- [WORK TASK]: Beginning with the line where "The height and width of the screenshot is (493, 1568)." appears, retype every remaining line of the data below, both the first and last included.

Data items:
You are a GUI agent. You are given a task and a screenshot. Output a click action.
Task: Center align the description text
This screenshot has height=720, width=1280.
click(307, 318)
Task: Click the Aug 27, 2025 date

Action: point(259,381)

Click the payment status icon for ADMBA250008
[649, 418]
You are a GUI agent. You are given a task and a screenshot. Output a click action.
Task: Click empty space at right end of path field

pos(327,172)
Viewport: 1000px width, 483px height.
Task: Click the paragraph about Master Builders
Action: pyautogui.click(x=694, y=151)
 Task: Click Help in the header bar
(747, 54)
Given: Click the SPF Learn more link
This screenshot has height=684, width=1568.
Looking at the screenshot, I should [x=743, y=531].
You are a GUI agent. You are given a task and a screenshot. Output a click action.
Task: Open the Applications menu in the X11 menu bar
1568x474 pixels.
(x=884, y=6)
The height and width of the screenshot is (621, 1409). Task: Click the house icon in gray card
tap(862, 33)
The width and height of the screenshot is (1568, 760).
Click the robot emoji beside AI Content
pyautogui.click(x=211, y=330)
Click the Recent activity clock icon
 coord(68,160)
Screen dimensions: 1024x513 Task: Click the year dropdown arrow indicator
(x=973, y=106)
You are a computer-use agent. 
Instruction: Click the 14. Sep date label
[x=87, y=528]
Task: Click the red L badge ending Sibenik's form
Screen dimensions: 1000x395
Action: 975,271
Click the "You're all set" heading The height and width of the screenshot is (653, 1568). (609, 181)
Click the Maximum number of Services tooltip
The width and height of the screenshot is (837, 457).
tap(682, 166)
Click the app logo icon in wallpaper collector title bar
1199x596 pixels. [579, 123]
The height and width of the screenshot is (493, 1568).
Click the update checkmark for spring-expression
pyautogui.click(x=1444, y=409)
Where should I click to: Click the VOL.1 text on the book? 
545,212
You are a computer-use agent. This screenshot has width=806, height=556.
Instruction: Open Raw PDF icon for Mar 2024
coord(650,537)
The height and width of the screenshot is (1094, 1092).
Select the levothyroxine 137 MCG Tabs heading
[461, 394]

- [RESULT FOR THIS TASK]:
The height and width of the screenshot is (493, 1568).
Click the update checkmark for spring-expression
pyautogui.click(x=1444, y=409)
Where should I click to: Click the VOL.1 text on the book? 
545,212
You are a computer-use agent. This screenshot has width=806, height=556.
Instruction: Open Raw PDF icon for Mar 2024
coord(650,537)
The height and width of the screenshot is (1094, 1092).
Select the levothyroxine 137 MCG Tabs heading
[461, 394]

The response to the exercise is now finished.